It had only taken Tommy a month to match the team kids in skill and grow double their dedication. Combined. Within a year, he had been finishing climbs hard enough to make adults cry in frustration. After two years of blood, sweat, and tears, he was infuriating the majority of the local climbing community on a daily basis. As a warm-up.
That’s when he started competing. In the span of two years, Phil went from driving Tommy to the climbing gym seven times a week to taking him all over the country for competitions every other weekend. And that wasn’t even beginning to get into Technoblade and his fencing.
Sometimes Phil wondered what it was like to have a normal, boring family.

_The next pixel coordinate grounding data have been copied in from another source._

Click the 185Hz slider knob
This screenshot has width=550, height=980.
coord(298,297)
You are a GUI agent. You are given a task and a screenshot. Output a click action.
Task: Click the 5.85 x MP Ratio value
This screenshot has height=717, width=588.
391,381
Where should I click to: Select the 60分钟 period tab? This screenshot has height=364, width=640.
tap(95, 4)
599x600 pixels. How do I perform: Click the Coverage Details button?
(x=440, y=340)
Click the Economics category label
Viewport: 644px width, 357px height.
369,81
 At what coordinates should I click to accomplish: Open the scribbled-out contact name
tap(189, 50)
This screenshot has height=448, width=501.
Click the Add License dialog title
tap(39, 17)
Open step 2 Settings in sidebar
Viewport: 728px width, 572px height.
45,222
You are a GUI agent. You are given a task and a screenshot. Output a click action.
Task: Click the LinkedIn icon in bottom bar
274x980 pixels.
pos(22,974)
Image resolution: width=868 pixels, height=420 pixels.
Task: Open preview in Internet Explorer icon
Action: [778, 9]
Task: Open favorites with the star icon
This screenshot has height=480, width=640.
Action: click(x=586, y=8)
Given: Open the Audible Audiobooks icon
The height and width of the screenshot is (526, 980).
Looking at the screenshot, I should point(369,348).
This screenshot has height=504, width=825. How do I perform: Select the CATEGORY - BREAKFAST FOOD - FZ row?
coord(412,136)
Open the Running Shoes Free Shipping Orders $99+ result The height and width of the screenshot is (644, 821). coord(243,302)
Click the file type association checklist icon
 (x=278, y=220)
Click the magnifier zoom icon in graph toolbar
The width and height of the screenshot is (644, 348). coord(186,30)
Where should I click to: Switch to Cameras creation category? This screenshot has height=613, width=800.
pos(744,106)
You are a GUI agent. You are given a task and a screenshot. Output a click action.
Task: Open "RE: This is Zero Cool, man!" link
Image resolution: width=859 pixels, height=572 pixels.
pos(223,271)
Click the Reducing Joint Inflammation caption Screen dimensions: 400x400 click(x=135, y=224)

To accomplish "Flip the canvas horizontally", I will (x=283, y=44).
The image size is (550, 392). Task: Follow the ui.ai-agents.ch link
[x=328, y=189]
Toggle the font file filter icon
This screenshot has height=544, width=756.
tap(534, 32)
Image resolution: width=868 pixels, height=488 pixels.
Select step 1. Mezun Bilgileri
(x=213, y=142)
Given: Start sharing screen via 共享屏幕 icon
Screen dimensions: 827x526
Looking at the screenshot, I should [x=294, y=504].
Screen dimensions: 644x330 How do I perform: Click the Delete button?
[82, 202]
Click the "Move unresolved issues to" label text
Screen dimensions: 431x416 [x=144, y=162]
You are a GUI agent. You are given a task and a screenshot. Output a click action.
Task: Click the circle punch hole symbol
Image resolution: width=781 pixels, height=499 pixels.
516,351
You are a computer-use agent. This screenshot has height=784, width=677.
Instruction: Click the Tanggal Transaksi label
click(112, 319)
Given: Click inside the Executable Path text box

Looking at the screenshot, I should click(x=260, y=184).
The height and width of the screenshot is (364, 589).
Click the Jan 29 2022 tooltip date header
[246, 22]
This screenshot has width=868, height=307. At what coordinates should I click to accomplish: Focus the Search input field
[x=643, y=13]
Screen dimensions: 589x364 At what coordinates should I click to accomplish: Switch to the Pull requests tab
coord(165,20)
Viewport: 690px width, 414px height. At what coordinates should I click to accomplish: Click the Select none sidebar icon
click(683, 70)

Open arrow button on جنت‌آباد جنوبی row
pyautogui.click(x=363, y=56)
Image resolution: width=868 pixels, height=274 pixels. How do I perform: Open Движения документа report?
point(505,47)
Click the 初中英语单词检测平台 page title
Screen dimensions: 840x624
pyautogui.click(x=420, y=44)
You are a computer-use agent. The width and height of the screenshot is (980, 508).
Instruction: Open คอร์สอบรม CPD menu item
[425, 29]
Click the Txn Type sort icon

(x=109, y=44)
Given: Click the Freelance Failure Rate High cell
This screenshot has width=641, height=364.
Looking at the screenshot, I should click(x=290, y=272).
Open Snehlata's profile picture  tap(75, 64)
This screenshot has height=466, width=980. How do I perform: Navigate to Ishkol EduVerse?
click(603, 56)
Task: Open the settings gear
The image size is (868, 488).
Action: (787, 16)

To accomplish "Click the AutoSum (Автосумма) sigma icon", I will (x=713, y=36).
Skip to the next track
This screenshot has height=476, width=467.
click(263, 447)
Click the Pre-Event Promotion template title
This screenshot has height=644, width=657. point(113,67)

Tommy is sixteen when he screams himself hoarse from the front row of Techno’s first Olympic qualifiers. Then, just a week later, Tommy is competing at his first IFSC Climbing World Cup. The podium winners immediately qualify for the Olympics and let’s just say that Tommy has always been a prodigy.
Phil figures that normal, boring parents never feel the same kind of pride that pounds in his chest when he spends hours each day driving his sons to practice.
So that’s how Tommy ‘Theseus’ Watson ended up standing in front of a 15-meter behemoth of sheer, overhanging monstrosity called the Olympic lead wall with only two coherent thoughts making it across his mind.
1. OHMYGODIMGONNAFUCKINGDIE
2. When was my college essay due? Wait, what day is today? Why am I not writing about being at the Olympics again?
No, that wasn’t right. The entire reason he couldn’t write about the Olympics was because… he was at the Olympics.
Oh my god I’m at the fucking Olympics.
Tommy glances back at the crowd and damn that’s a lot of people. He tries to find Phil among the crush of colorful banners, flags, and uniforms but there is no familiar green-and-white hat in sight.
Having won the gold medal at the World Cup, he is last on the wall so the seven other athletes are all sitting in lounge chairs off to the side, ready to watch him climb and praying that he doesn’t uproot their spots on the leaderboard. Tommy almost feels bad for whoever’s about to lose their gold medal. Almost.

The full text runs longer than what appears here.